▽
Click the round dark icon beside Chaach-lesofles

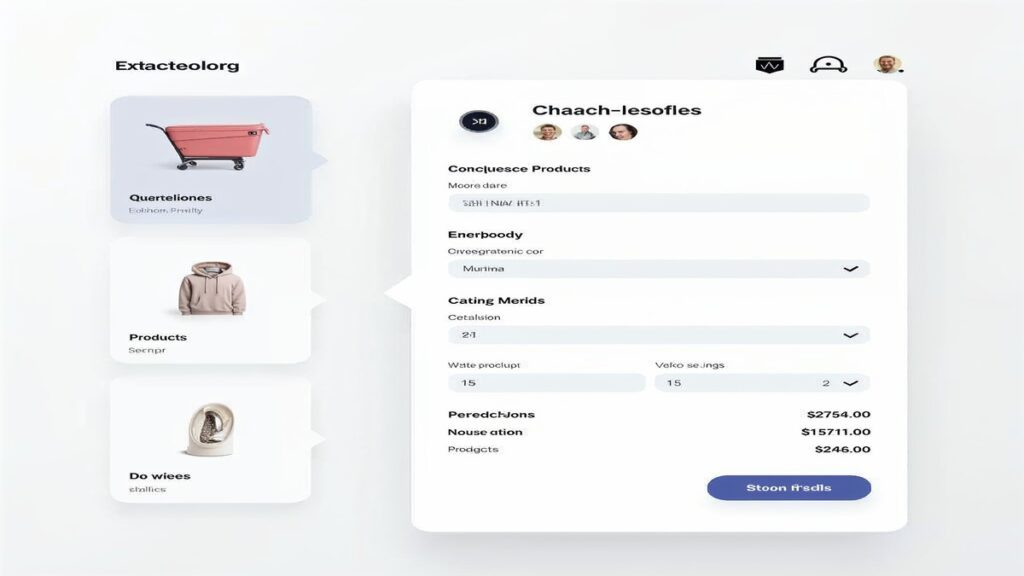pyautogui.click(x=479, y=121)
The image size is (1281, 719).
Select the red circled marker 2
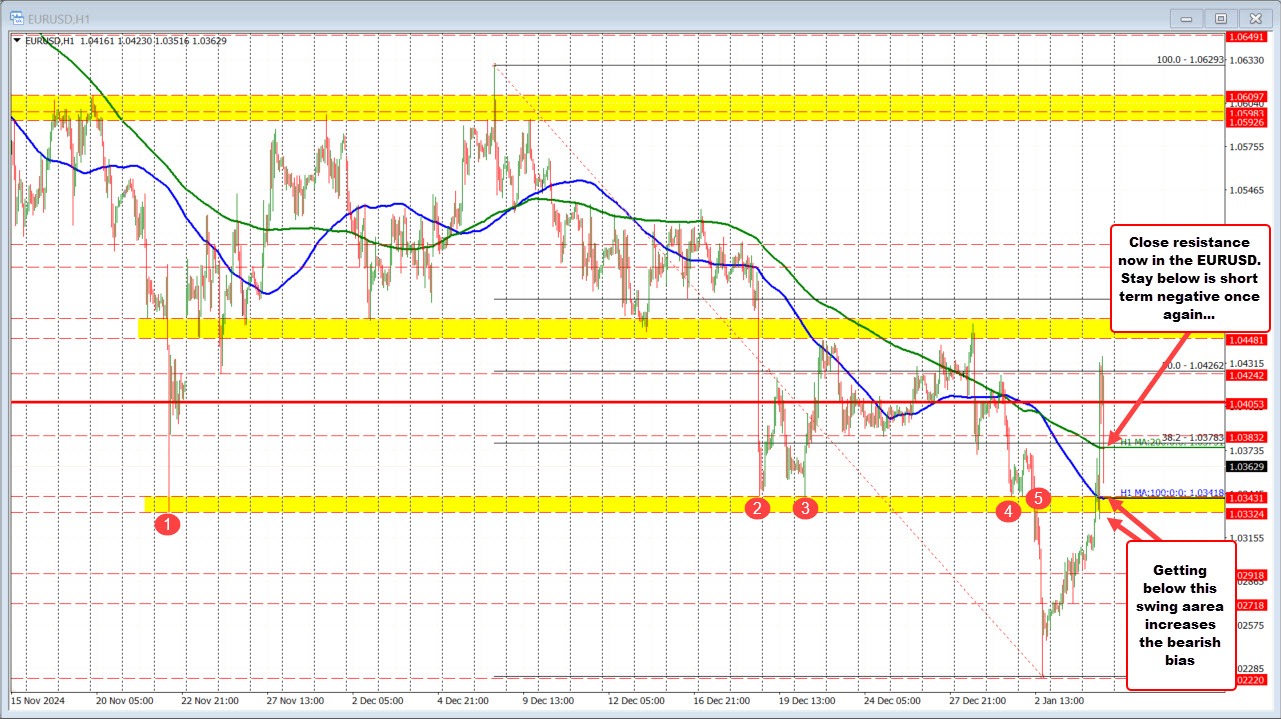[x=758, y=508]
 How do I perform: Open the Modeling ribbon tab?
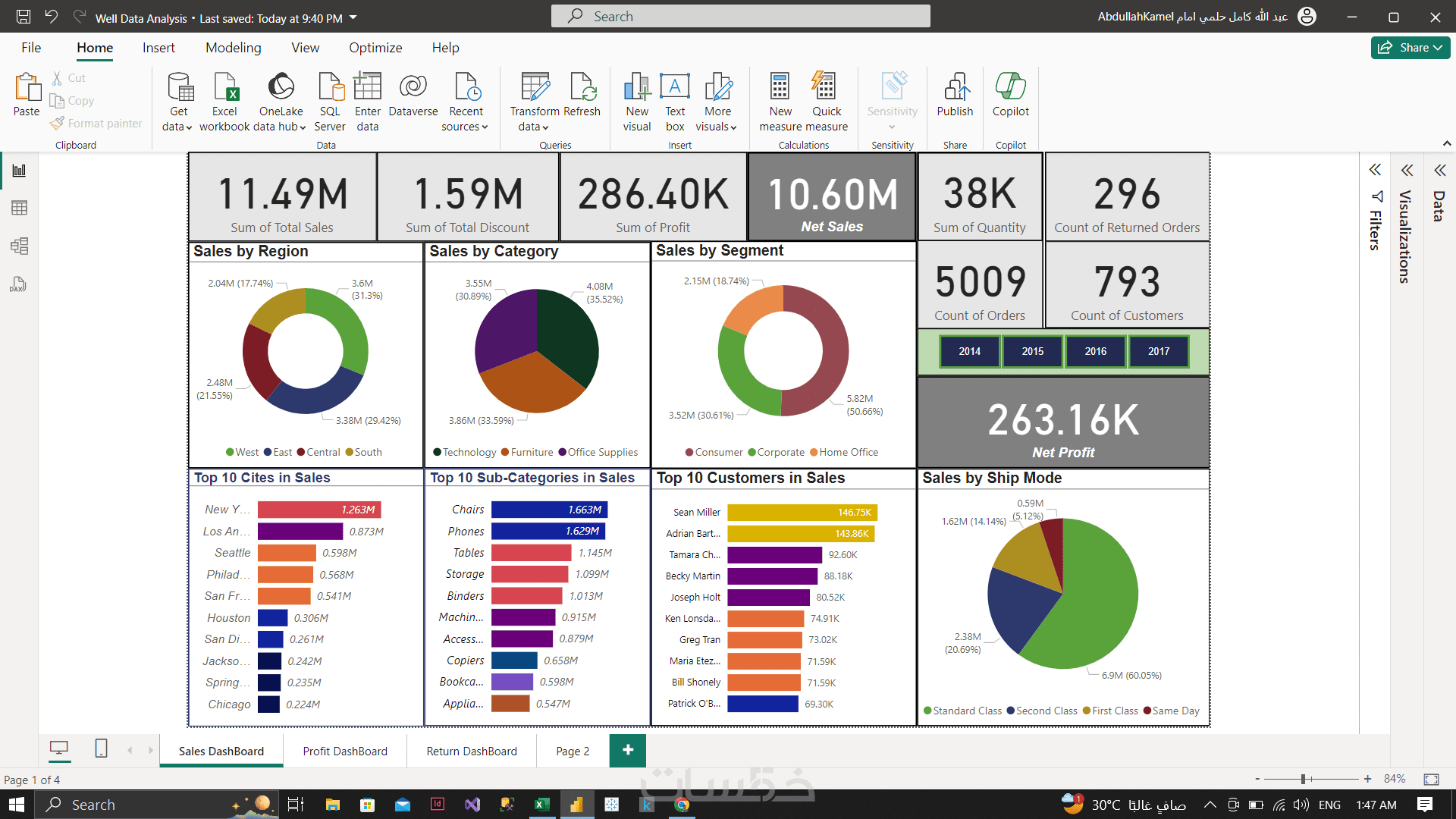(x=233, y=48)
△
Pick out every line of the material above that contains the string "dark", with case counting, and copy each of those lines.

Click the round dark icon beside Chaach-lesofles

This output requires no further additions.